About 15 years ago I attended the Transitional Training
Centre, a program of the Canadian National Institute for the Blind based out of
Hamilton, Ontario. Though I learned valuable life skills and had many favourite
staff, the purpose of this post is to list some of the problems with that
program in case someone decides to start something similar.
There were people with cognitive and intellectual
impairments in with people who didn’t have any such impairments. They should
have been separated.
The age range of the TTC, 18-64, was too wide. An 18 year
old just starting their life is different from a 64 year old losing their
sight.
The food was, though good, served in old people portions. I
felt hungry all the time as a 19 year old attending that place.
The program wasn’t uniform. You’d have a class on anger
management one quarter and a class on dressing for success the next. One curriculum
should have been devised to run year round so everybody would have learned
everything they needed.
The program had no set time limit. The staff said I would be
there anywhere from six months to two years, and there were people there who’d
been there three years.
The centre’s psychologist was, in my opinion, a bimbo.

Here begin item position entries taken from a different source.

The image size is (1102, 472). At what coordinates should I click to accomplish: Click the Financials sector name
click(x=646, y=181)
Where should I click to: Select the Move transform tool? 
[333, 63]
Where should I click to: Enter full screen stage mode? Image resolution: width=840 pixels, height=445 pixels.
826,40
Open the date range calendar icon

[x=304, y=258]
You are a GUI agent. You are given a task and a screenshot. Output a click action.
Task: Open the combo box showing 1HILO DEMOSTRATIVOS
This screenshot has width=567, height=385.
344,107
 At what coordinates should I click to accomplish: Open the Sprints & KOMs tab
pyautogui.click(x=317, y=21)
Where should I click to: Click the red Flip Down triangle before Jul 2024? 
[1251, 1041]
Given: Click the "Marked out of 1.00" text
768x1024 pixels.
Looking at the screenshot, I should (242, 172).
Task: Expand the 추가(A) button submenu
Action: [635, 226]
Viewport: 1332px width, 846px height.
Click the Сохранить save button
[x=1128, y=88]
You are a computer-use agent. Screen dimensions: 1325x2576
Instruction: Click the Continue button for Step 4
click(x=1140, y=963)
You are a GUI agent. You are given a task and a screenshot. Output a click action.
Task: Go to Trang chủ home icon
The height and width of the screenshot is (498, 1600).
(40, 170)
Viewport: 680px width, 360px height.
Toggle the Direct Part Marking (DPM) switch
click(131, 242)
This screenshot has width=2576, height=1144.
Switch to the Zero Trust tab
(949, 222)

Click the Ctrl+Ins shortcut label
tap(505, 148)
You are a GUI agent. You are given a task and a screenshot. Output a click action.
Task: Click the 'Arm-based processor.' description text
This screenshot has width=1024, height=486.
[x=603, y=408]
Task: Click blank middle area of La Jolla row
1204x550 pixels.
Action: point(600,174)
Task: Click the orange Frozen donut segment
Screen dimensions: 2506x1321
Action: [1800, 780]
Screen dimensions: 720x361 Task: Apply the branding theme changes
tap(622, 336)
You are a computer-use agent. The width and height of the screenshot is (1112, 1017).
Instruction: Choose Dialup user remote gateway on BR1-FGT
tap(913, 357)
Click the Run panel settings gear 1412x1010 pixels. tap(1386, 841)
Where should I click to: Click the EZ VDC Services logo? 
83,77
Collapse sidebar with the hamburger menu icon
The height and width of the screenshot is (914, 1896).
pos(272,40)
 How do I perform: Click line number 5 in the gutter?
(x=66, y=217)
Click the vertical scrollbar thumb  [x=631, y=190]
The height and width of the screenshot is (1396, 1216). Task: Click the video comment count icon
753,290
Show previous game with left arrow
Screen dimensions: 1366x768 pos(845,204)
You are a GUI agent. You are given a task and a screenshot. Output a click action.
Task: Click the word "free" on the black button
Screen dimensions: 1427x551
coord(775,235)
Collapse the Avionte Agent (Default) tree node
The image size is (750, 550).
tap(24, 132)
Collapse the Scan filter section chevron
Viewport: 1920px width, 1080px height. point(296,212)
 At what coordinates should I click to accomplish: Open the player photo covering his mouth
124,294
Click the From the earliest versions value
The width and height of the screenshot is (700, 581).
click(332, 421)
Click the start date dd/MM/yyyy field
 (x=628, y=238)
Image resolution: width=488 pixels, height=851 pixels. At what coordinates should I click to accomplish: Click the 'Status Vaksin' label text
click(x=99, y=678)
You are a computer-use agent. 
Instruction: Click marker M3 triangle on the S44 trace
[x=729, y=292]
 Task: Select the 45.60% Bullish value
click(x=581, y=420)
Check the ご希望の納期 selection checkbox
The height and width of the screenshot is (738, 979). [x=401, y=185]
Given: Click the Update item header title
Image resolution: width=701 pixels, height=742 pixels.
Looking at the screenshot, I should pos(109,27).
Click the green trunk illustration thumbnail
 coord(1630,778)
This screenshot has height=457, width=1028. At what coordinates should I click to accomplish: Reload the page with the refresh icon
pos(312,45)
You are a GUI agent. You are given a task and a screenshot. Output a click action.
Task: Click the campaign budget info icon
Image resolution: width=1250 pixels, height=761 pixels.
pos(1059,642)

There was next to nothing with regards to socializing us in
the surrounding community.
Other than a sheltered workshop, there was no real
vocational training. The two “jobs” I had at the Transitional Training Centre
were filling pop machines and delivering mail, both of which I did with a staff
member who had some sight.
Over all, the Canadian National Institute for the Blind’s
Transitional Training Centre was, in CNIB’s typically poorly-executed fashion,
a place designed to teach blind people how to live on subsidized housing on disability
pensions and not expect much in life. If anyone starts a program even remotely
similar, it better be radically different.